*Task input*.
┌────────
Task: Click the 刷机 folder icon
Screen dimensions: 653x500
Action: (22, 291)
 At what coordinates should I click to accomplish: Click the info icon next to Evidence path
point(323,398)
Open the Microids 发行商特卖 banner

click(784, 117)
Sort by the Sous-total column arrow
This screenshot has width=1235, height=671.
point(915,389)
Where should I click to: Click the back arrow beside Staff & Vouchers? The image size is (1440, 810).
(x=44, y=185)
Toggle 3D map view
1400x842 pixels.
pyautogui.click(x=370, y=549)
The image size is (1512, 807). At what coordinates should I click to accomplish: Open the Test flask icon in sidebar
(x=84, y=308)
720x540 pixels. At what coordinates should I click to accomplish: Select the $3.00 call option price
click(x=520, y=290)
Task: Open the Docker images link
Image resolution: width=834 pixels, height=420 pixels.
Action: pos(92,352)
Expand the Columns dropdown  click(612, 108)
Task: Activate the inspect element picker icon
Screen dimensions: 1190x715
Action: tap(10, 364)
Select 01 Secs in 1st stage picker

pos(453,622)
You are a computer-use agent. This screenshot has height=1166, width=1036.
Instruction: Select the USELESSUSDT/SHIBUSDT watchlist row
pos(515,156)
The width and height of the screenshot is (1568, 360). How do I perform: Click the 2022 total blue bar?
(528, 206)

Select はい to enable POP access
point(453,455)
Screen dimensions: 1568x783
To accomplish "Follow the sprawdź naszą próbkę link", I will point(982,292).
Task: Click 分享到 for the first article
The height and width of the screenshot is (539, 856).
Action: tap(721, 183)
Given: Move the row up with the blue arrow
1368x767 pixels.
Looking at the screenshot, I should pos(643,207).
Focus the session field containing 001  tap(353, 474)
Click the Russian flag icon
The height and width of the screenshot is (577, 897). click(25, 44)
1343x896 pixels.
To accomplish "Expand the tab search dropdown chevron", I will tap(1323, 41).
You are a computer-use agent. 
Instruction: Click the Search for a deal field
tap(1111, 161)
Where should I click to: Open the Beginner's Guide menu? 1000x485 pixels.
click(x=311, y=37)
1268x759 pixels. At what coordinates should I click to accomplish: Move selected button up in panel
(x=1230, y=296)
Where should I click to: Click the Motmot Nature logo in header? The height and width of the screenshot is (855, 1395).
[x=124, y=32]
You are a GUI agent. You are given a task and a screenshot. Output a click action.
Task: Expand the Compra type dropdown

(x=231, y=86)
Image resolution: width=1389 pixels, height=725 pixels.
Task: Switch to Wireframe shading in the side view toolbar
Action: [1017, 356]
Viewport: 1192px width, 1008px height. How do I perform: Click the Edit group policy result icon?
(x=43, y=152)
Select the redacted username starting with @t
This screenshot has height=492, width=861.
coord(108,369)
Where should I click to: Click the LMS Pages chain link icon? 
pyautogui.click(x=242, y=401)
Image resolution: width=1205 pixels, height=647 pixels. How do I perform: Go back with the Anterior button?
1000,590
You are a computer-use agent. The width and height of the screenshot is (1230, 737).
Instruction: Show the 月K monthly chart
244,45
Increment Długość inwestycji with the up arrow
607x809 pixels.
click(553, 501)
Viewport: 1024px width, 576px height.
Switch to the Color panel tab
└────────
*Task objective*. The lines to copy are those in the listing that contain "agent".

*Final answer*.
You are a computer-use agent. This screenshot has height=1166, width=1036.
You are a computer-use agent. 
You are a GUI agent. You are given a task and a screenshot. Output a click action.
You are a computer-use agent. The width and height of the screenshot is (1230, 737).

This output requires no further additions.